[Opening ENTRIES PROVIDED section]

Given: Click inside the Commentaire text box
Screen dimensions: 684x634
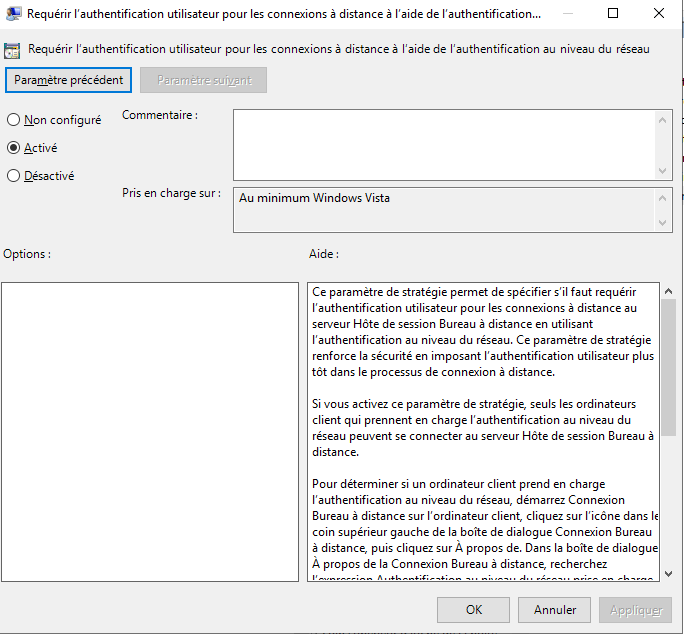Looking at the screenshot, I should pyautogui.click(x=444, y=145).
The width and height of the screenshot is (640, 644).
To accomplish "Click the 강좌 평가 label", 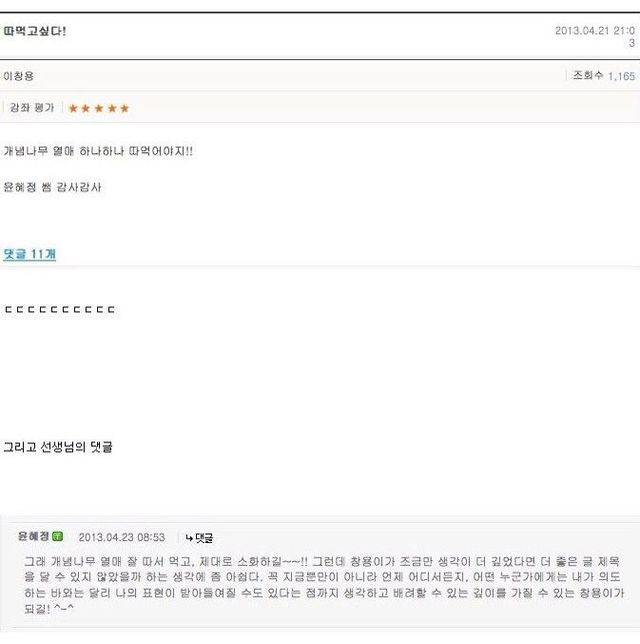I will (32, 108).
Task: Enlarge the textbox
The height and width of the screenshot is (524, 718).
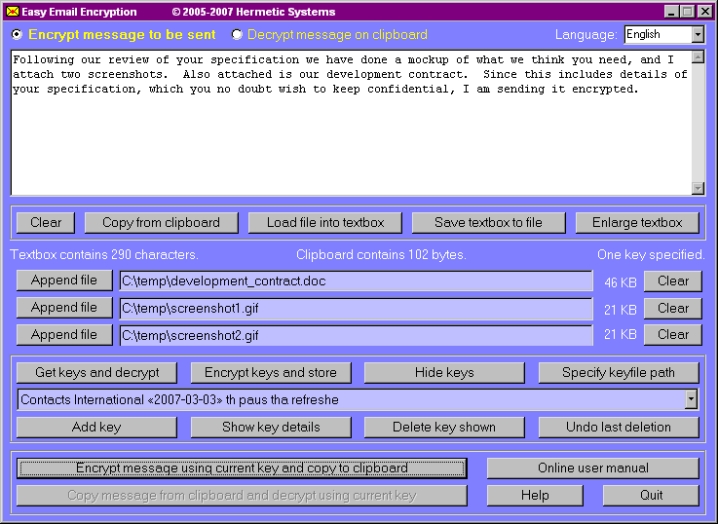Action: (x=637, y=222)
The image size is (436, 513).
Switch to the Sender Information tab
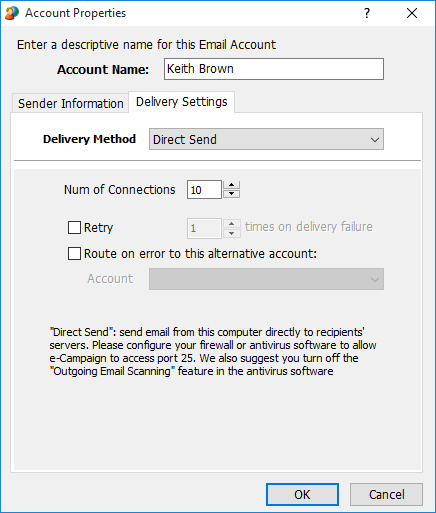tap(71, 103)
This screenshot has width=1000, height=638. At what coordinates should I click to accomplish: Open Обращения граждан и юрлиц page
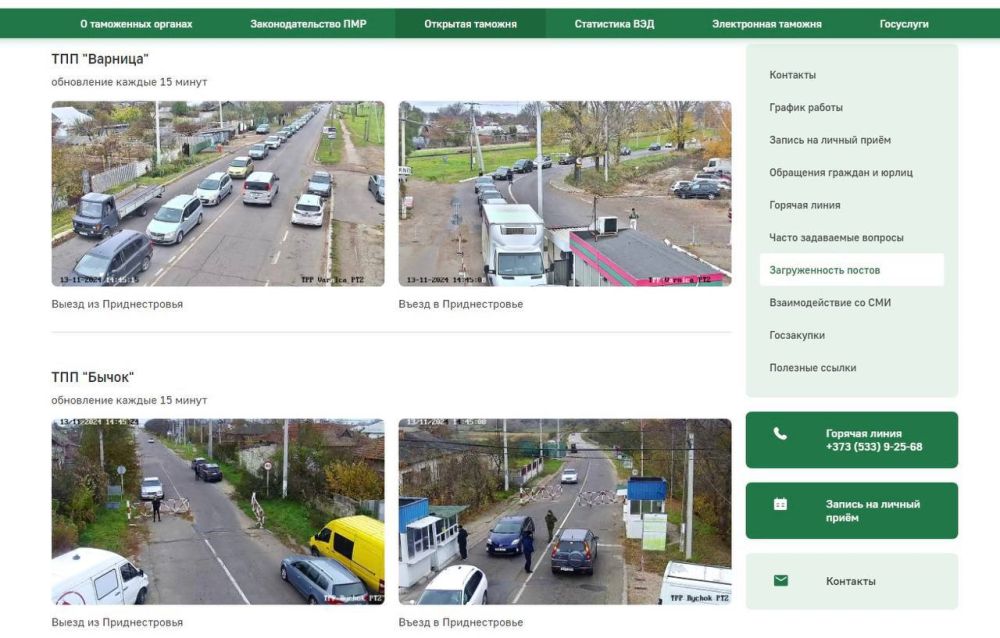[x=841, y=173]
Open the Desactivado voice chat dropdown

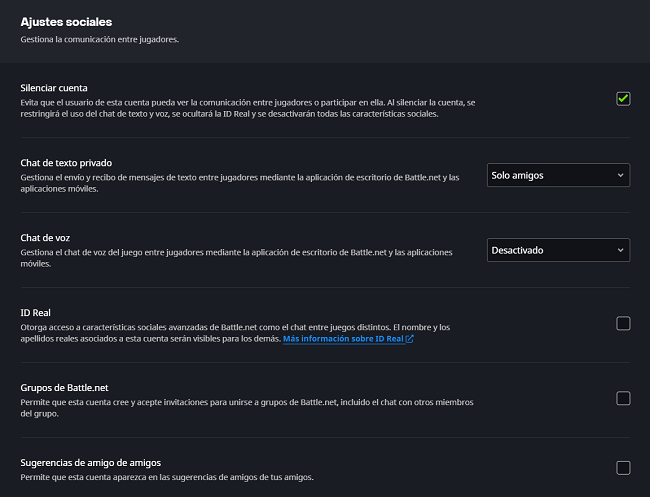(x=557, y=250)
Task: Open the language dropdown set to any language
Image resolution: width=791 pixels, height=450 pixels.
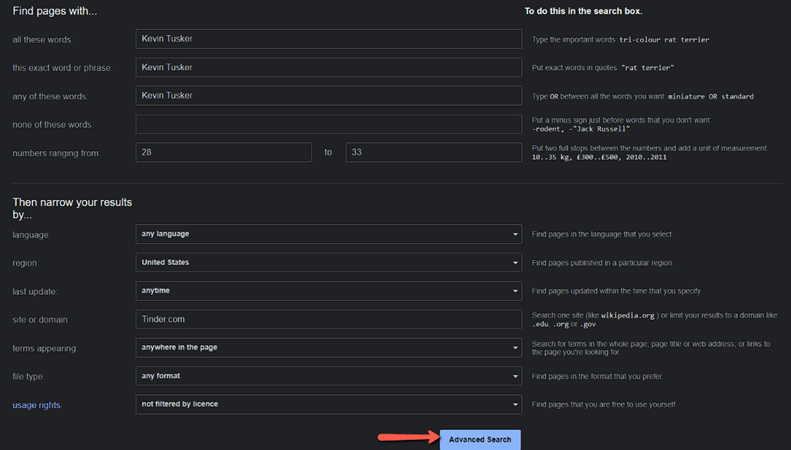Action: (328, 234)
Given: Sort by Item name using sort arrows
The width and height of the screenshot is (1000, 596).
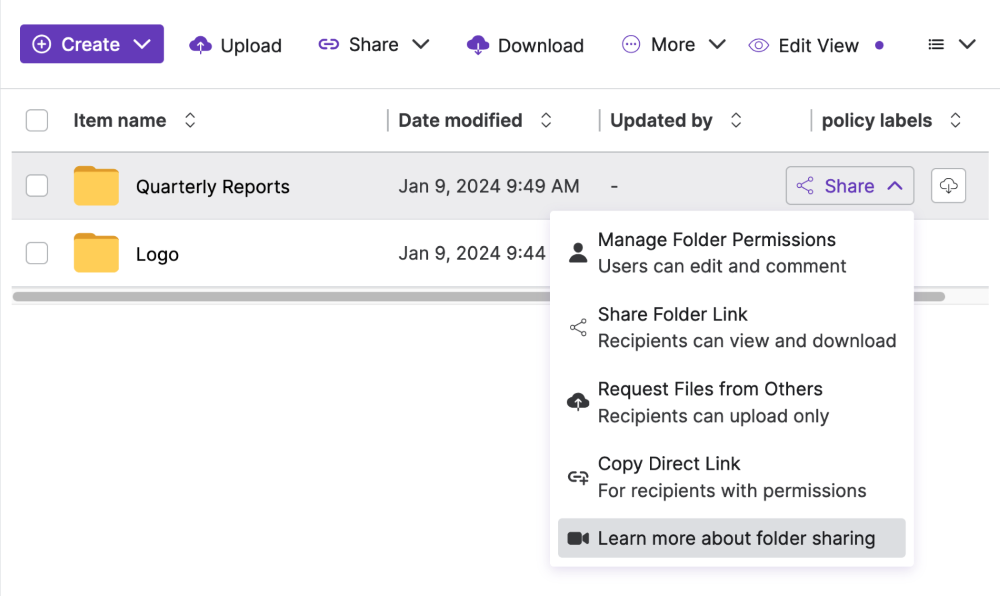Looking at the screenshot, I should (190, 121).
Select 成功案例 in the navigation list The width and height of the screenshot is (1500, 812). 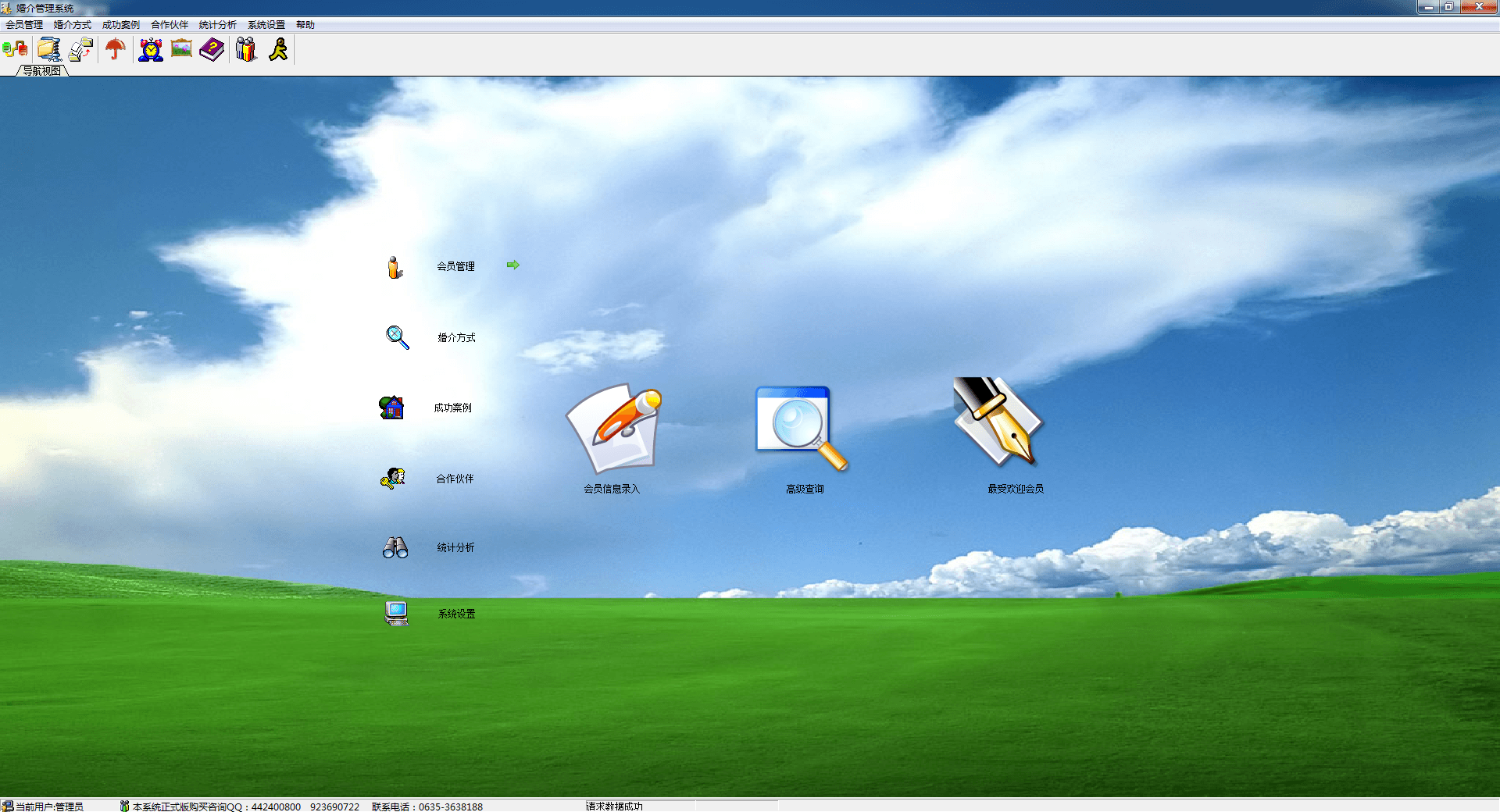[453, 408]
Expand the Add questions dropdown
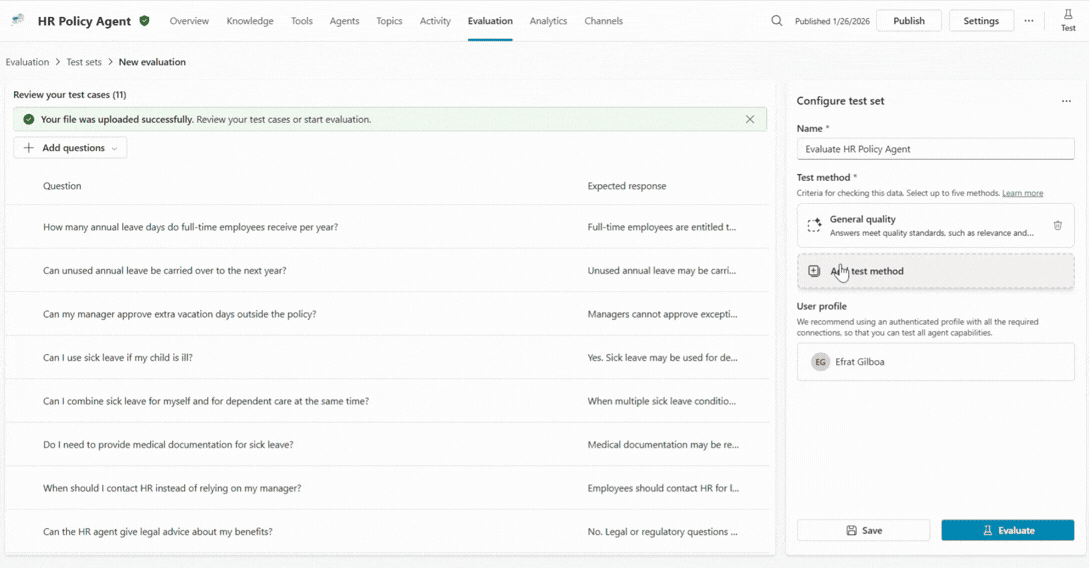Image resolution: width=1089 pixels, height=568 pixels. point(70,148)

[Closing ENTRIES PROVIDED section]

TO DO » Lines with the word "Given" in the data need counting; report the count alone.

SOLUTION » 2